And yet research in 2018 showed there would have been 218 final voids left at that point, with no requirement to rehabilitate.
Even as estimated by the industry, that’s a $20 billion hole that Queenslanders are left to deal with, because the government would rather send the bill to them than to their mining industry mates who made the mess.
I will say that, like many environmental stakeholders who submitted to the inquiry on this bill, I welcome the creation of a Rehabilitation Commissioner.
Indeed, the Greens announced a policy to this effect in 2016.
Given the extent of mining in Queensland and the rehabilitation challenges it poses, we made it clear the Commissioner needed to be adequately funded, and it must have real oversight powers including reviews and audits of both the Department of Environment and Science and the mining industry.
We also specified the Commissioner must have responsibility for defining best-practice mine rehabilitation for non-use management areas and more generally.
Ministerial direction over the Commissioner
Perhaps what’s most concerning about the role of the Rehabilitation Commissioner under these proposed laws is that they’re ultimately under the direction of the minister, and therefore subject to political interference.
Like many stakeholders who made submissions on the bill, I’m incredibly worried about the impact this will have on the commission’s ability to properly protect Queensland’s environment and Indigenous heritage.

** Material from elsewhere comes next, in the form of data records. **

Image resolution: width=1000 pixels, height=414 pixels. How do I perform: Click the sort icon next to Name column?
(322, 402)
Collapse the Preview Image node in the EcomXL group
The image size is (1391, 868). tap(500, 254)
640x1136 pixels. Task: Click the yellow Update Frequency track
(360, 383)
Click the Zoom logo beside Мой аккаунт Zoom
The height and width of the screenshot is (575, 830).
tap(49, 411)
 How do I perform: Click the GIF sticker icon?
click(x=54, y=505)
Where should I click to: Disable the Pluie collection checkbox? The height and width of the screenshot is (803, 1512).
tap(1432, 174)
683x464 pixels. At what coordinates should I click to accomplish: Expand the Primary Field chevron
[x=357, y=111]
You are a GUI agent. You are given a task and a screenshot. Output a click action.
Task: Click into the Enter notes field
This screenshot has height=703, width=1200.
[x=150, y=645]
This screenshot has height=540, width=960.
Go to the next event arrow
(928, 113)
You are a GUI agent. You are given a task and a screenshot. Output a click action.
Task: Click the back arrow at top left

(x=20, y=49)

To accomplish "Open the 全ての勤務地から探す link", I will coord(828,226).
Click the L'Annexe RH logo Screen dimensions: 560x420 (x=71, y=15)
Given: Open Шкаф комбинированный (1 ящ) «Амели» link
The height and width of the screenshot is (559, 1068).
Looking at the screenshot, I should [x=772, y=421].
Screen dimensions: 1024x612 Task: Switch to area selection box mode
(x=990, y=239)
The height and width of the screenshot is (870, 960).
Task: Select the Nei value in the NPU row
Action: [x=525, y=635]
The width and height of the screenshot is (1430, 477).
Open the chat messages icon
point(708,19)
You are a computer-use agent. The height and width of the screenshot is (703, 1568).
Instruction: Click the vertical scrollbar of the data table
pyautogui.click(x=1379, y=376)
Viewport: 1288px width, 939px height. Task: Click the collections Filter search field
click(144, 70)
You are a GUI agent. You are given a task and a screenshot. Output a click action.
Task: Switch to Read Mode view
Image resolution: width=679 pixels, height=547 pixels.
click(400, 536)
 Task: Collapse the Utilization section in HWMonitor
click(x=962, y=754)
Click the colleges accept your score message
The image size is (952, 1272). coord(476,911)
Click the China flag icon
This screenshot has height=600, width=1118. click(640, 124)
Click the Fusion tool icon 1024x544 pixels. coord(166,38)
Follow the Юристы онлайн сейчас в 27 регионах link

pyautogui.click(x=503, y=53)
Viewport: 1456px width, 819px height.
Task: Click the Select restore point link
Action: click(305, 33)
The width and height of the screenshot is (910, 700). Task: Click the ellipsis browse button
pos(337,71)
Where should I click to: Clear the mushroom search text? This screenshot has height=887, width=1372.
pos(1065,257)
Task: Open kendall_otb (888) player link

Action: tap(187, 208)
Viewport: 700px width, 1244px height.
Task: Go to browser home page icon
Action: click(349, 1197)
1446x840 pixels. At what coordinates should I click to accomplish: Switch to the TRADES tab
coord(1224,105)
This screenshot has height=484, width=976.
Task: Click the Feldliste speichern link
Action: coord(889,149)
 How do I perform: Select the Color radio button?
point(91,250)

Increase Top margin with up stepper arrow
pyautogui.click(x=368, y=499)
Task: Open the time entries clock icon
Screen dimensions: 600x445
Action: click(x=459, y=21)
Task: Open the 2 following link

Stakeholders like the Cape York Land Council, the Lock the Gate Alliance, World Wide Fund for Nature Australia, the Environmental Defenders Office all raised concerns.
The Lock the Gate Alliance said the broad powers of the Minister to give the Commissioner a ministerial direction about the performance of the Commissioner’s functions and powers is concerning. It compromises the Commissioner’s independence, and gives inappropriately broad and unnecessary power that could be open to abuse. The Environmental Defenders Office agreed.
I think it’s fair to say that the mining industry is well represented by our ministers. If the past few decades are anything to go by, subjecting a Rehabilitation Commissioner to the whims of the executive is not going to drive good outcomes for mine rehabilitation.
I support the submissions made by the World Wide Fund for Nature, and Lock the Gate, which said this ministerial direction power should be removed, or narrowed to clearly specify when and how it applies.
Without such a change, the role of Commissioner can’t be said to be truly independent.
Other elements of the Commissioner role
The Cape York Land Council has also highlighted that the Commissioner’s proposed functions do not mention requirements to engage with and have regard for the views of Indigenous people.
I would support a requirement for such consultation, which might reveal Indigenous values or landscapes affected by mining that should be rehabilitated in certain ways, knowledge of how to manage particular rehabilitation issues, the services that Indigenous people could provide to assist rehabilitation efforts, or the post-surrender economic or other land use outcomes that Indgenous landowners seek.
I welcome the creation of the Rehabilitation Commissioner role, and want to see this role properly empowered and resourced to do its job.
Combined with other meaningful reforms to rehabilitation laws in Queensland, especially ensuring that all mines are covered, we can get on the path to ensuring the mining industry actually pays its own way.
That is exactly what the Greens are fighting for this election, because we believe those big mining corporations should foot the bill, not ordinary Queenslanders.